Leave out all images and set down the records exactly as given.
ENTRIES PROVIDED section start
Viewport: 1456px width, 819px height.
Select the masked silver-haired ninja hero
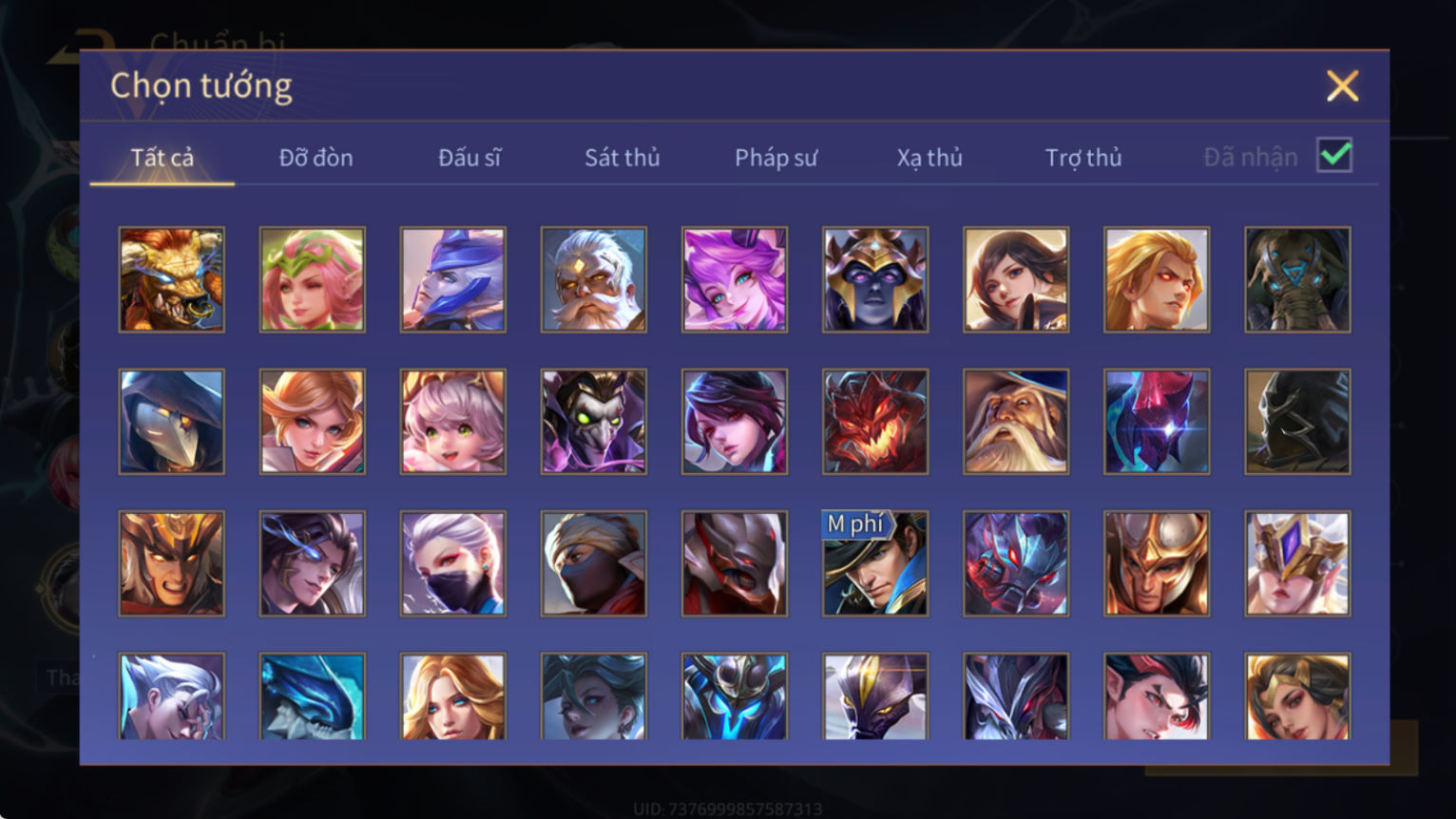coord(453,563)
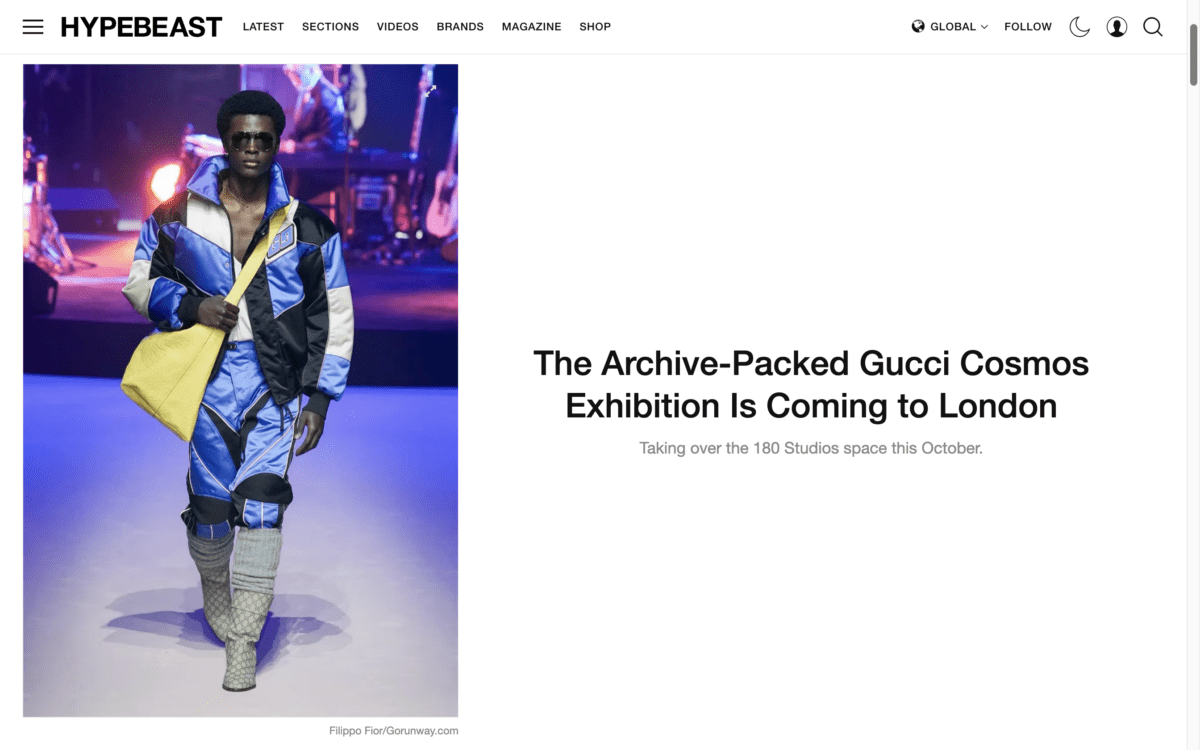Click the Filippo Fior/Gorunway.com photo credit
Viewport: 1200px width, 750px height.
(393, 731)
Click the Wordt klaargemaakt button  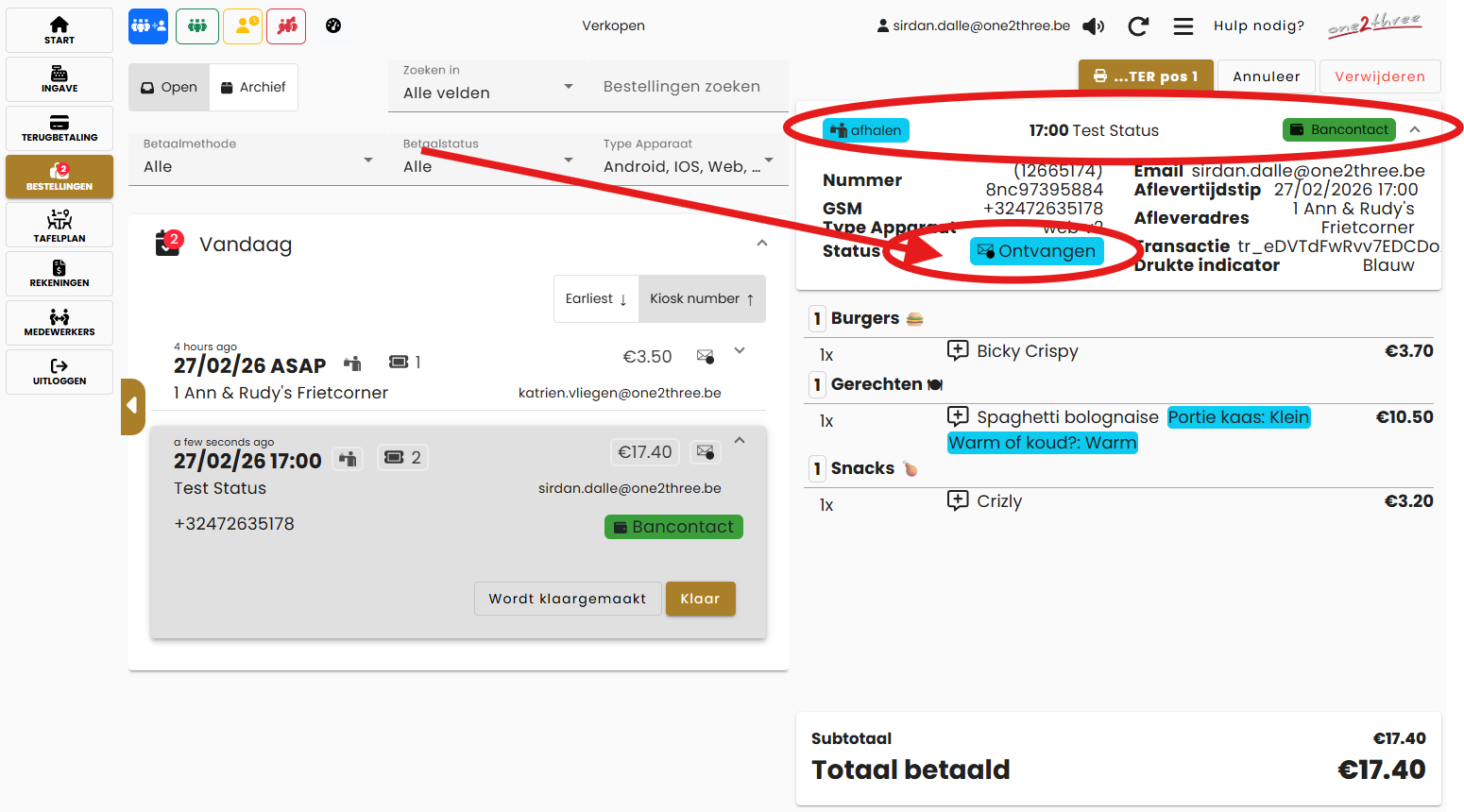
ENTRIES PROVIDED section end
YOUR SOLUTION |
Viewport: 1456px width, 819px height.
Select the masked silver-haired ninja hero
coord(453,563)
Click the Filippo Fior/Gorunway.com photo credit
Viewport: 1200px width, 750px height.
(393, 731)
Click the Wordt klaargemaakt button  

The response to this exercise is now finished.